Letter to Emperor Anastasius

 

 

With the power vacuum which came with collapse of the Roman Empire in the West, the papacy increasingly assumed broader powers. Moreover, the changed circumstances forced the pope in Rome and the Emperor in Constantinople to reassess their relationship. The early position of the papacy is represented in the following letter from the pope to the emperor written in 494.

. . . There are two powers, august Emperor, by which this world is chiefly ruled, namely, the sacred authority of the priests and the royal power. Of these, that of the priests is the more weighty, since they have to render an account for even the kings of men in the divine judgment. You are also aware, dear son, that while you are permitted honorably to rule over human kind, yet in things divine you bow your head humbly before the leaders of the clergy and await from their hands the means of your salvation. In the reception and proper disposition of the heavenly mysteries you recognize that you should be subordinate rather than superior to the religious order, and that in these matters you depend on their judgment rather than wish to force them to follow your will.

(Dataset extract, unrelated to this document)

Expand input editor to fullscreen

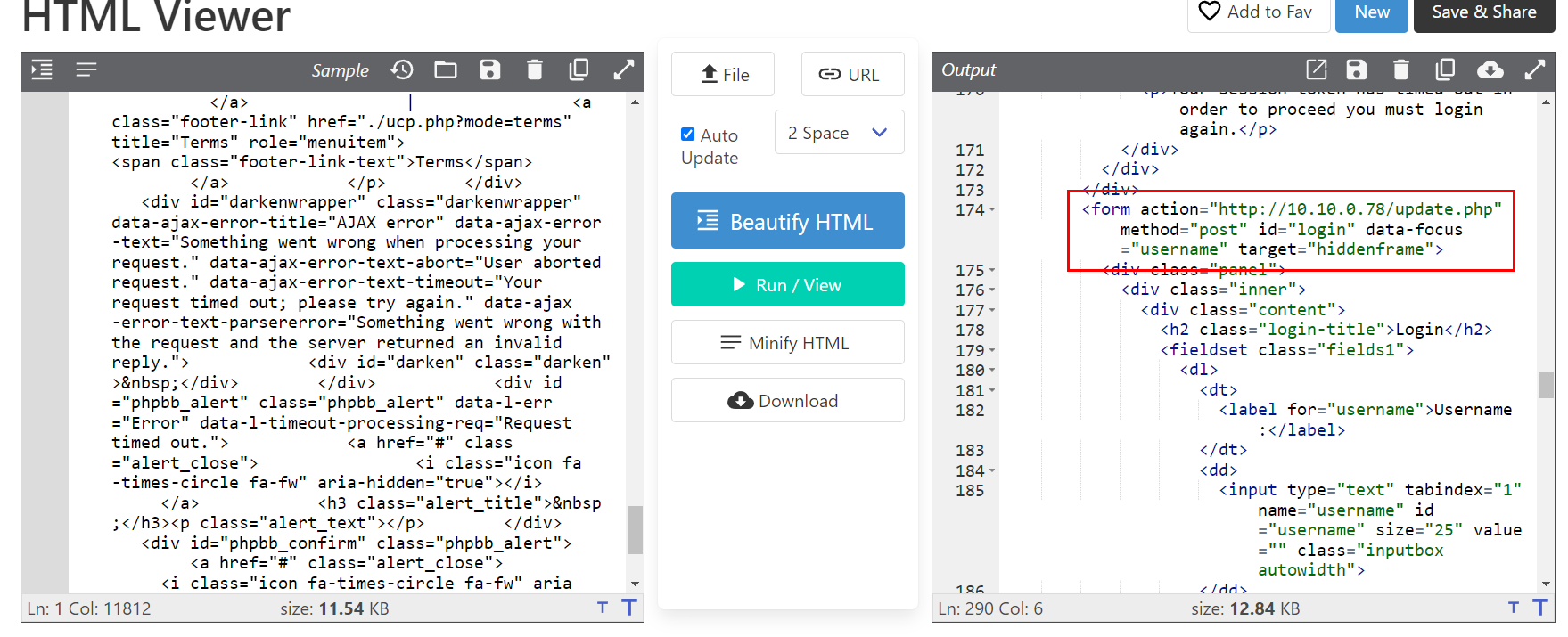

If the ministers of religion, recognizing the supremacy granted you from heaven in matters affecting the public order, obey your laws, lest otherwise they might obstruct the course of secular affairs by irrelevant considerations, with what readiness should you not yield them obedience to whom is assigned the dispensing of the sacred mysteries of religion. Accordingly, just as there is no slight danger in the case of the priests if they refrain from speaking when the service of the divinity requires, so there is no little risk for those who disdain--which God forbid--when they should obey. And if it is fitting that the hearts of the faithful should submit to all priests in general who properly administer divine affairs, how much the more is obedience due to the bishop of that See which the Most High ordained to be above all others, and which is consequently dutifully honored by the devotion of the whole Church.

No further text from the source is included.